A team of four University of Arizona graduate students recently completed an eight-month study of the Tangerine Corridor, the name given to the 32,000-acre area that extends one mile to the north and to the south of Tangerine. Students Aaron Liggett, Karilyn Roach, Matthew Stuart and Hillary Turby put together a conceptual plan at the request of Marana planning director Kevin Kish. The 94-page plan was presented to the Marana Town Council in late March.

"This was an opportunity to give students experience," said Kish, who suggested the project to the students after speaking at the UA last year about the process for updating Marana's general plan. "We asked them to take our documents, take our policies, and seek out some best practices for this area."

The conceptual plan isn't expected to be formally implemented by the town, said Beth Scott, the assistant professor at the UA's School of Landscape Architecture and Planning who oversaw the project.

"It's really just exploratory," Scott said.
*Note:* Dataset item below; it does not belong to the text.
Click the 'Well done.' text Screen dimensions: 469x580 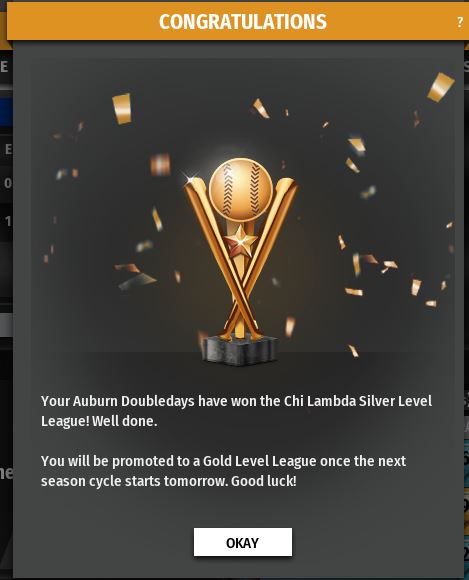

Scott said the students—who declined to be interviewed for this story—were given access to all of Marana's planning info, and told to come up with a "How would you envision development?" scenario for maximum buildout along Tangerine.
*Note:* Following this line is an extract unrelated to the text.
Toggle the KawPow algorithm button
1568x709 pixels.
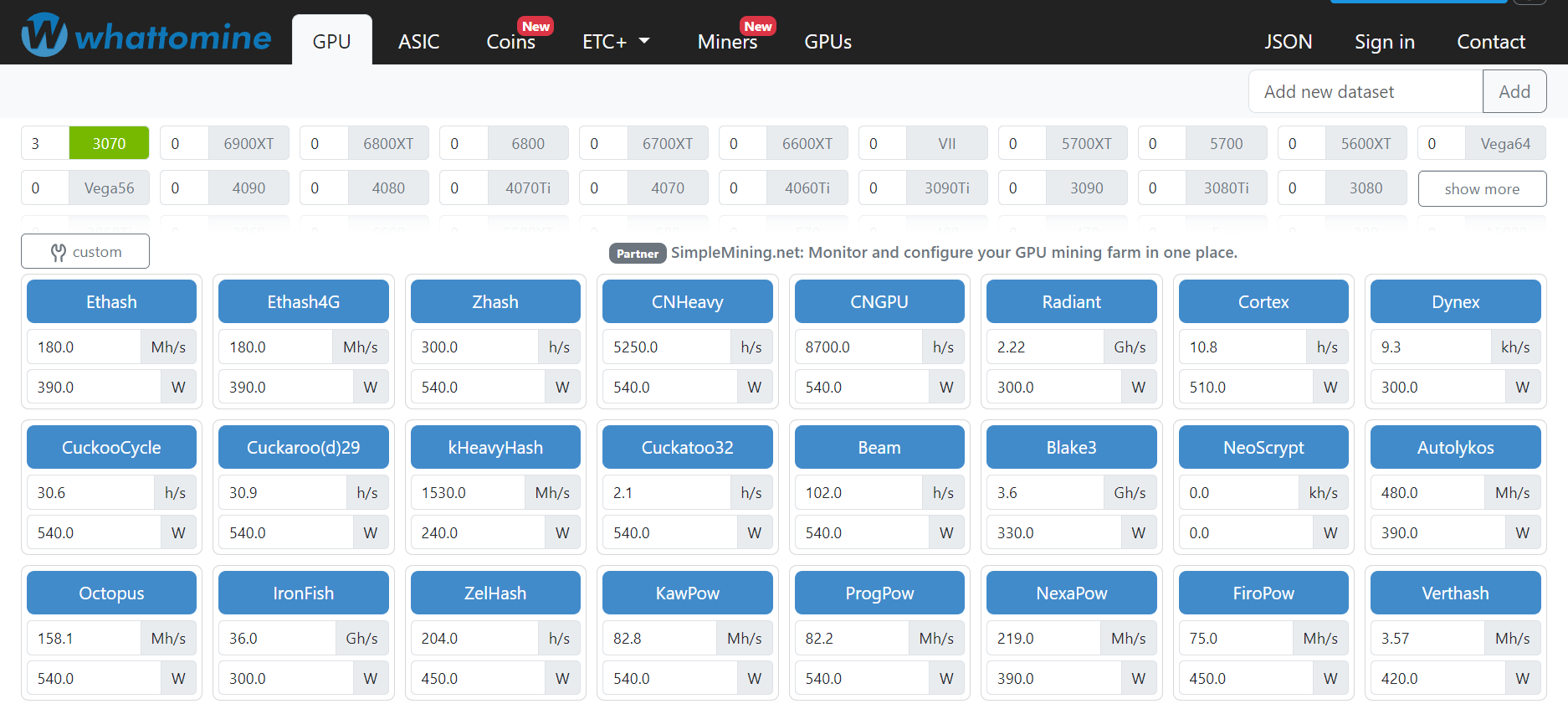687,593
"It wasn't so much options—more like, 'If we were going to do something like this, what kind of things do we need to keep in mind?'" Scott said.
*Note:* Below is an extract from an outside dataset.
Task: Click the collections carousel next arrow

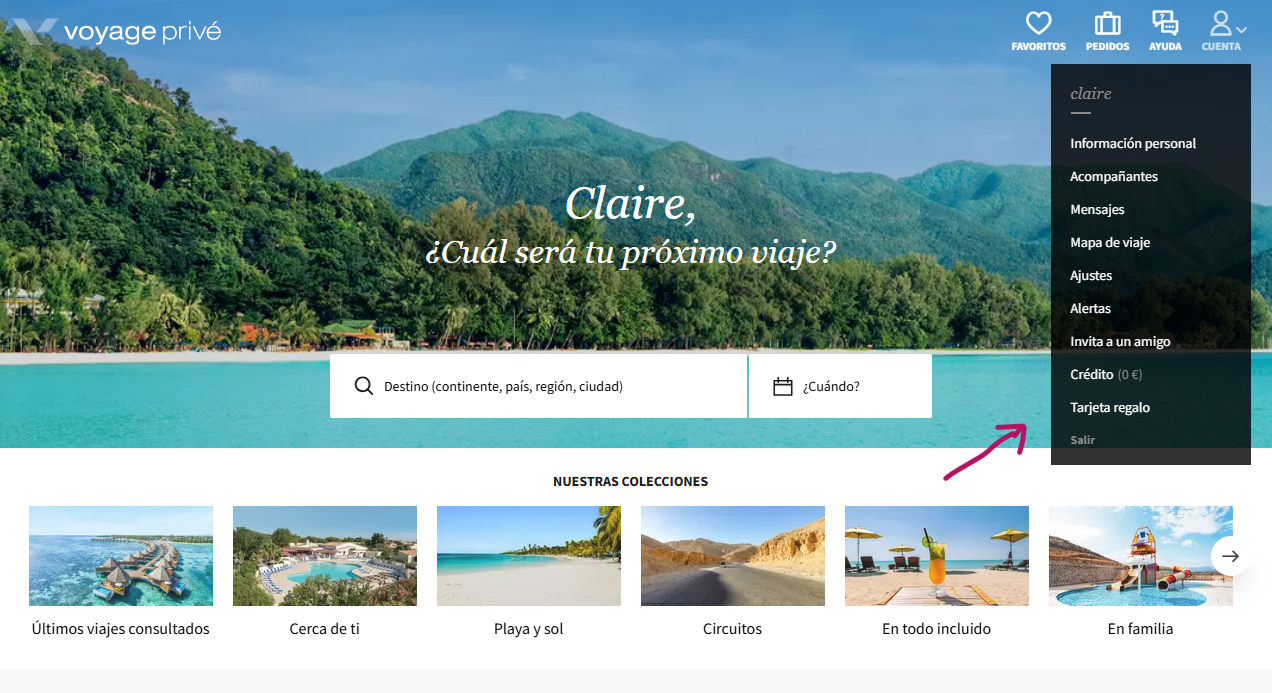Action: (x=1230, y=556)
Such plans normally take years to complete, but with only months to do the job, the students had to approach the conceptual plan with a "broad brush," Scott said.

That included comparing the Tangerine area to planned or existing mixed-use developments near Chandler, Denver, Houston, and Irvine, Calif.—as well as a 1,273-acre project in China.

"Students did case-study background research, which drew out key principles to what are the right approaches to land use," Scott said.

That research brought about some suggestions for land use along Tangerine that impressed Kish and other Marana officials. Most notable was the idea to lump certain similar land uses into concentrated development districts.

"The way that they broke it into the districts, with each district having its own idea, is huge," Kish said. "Just planting the seed and laying the foundation for that ... is a special idea and has huge opportunities."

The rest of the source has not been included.